> _PROVIDED RECORDS_
——————

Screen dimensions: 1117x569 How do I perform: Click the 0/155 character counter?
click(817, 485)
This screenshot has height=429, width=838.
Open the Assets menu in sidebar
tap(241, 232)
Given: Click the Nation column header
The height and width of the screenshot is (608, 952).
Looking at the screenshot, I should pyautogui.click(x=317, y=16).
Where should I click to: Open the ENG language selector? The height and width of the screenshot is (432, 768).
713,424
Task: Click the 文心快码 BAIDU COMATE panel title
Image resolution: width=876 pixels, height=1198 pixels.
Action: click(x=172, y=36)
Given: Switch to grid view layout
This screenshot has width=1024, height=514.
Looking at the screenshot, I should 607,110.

——————

Copy all of the material word for word.

> _RESULT OF THIS TASK_
Screen dimensions: 1117x569 How do I perform: Click the 0/155 character counter?
click(817, 485)
This screenshot has height=429, width=838.
Open the Assets menu in sidebar
tap(241, 232)
Given: Click the Nation column header
The height and width of the screenshot is (608, 952).
Looking at the screenshot, I should pyautogui.click(x=317, y=16).
Where should I click to: Open the ENG language selector? The height and width of the screenshot is (432, 768).
713,424
Task: Click the 文心快码 BAIDU COMATE panel title
Image resolution: width=876 pixels, height=1198 pixels.
Action: click(x=172, y=36)
Given: Switch to grid view layout
This screenshot has width=1024, height=514.
Looking at the screenshot, I should 607,110.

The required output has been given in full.